One fundamental problem in current software development life cycles, particularly in
distributed and non-deterministic environment, is that software quality assurance and
measurements do not start early enough in the development process. Recent research
work has been trying to address this problem by using software quality assurance
(SQA) measurement frameworks. However, before such frameworks are developed
and adopted there is a need to have a clear understanding and to define what is meant
by quality. To help this definition process, numerous approaches and quality models
have been developed. Many of the early quality models have followed a hierarchical
approach with little scope for expansion. More recent models have been developed
that follow a 'Define your own' approach.
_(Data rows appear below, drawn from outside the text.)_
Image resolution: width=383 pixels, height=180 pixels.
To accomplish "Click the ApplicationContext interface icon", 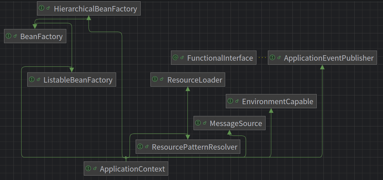I will 89,168.
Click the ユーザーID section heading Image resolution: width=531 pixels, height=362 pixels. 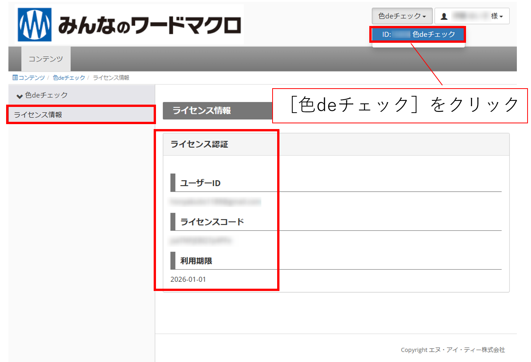click(x=200, y=183)
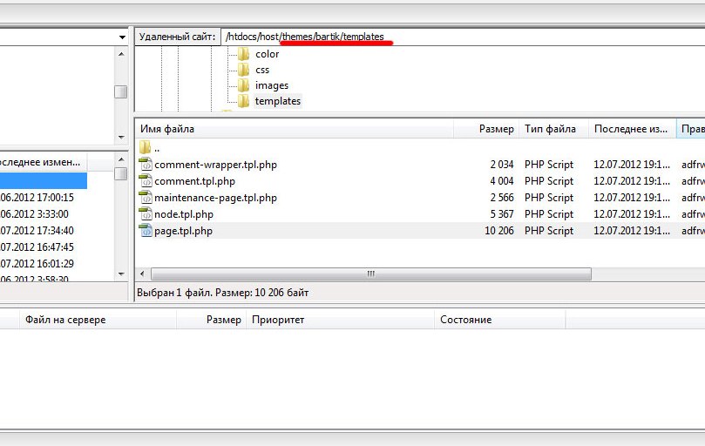Open the parent directory folder icon
This screenshot has width=705, height=446.
[x=145, y=147]
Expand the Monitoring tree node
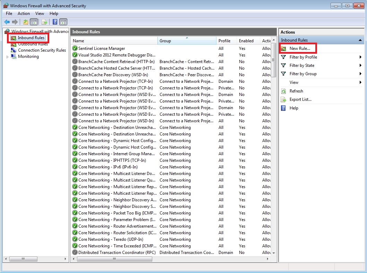This screenshot has height=273, width=367. coord(8,57)
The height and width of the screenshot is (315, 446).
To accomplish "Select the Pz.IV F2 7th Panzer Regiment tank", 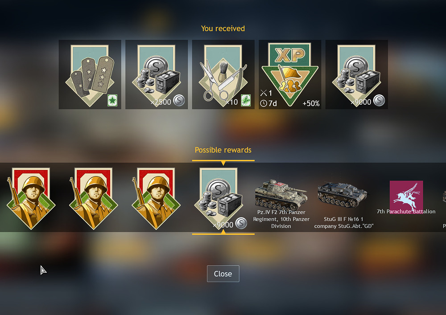I will pos(281,204).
Although an improvement, difficulties arise
when comparing quality across projects, due to their tailored nature.
The aim of this project is to develop a new generic framework to software quality
assurance which addresses the problems of existing approaches. The proposed
framework will blend various quality measurement approaches and will provide
statistical, probabilistic and subjective measurements for both required and actual
quality. Unlike existing techniques, autodidactic mechanisms are incorporated which
can be used to measure any software entity type. This however should include the
measurements of actual quality using software quality factors that are based on
experimental measurements i.e., not only on the subjective view of stakeholders.
Moreover the framework should also include the conversion into software
measurements of historical reports/data that can be extracted from problem reporting
systems such date of problem identification, source of report, critical tendencies of
report, cause of problem etc. and other available statistical information. The proposed
framework retains the knowledge about software defects and their impact on quality,
and has the capacity to add new knowledge dynamically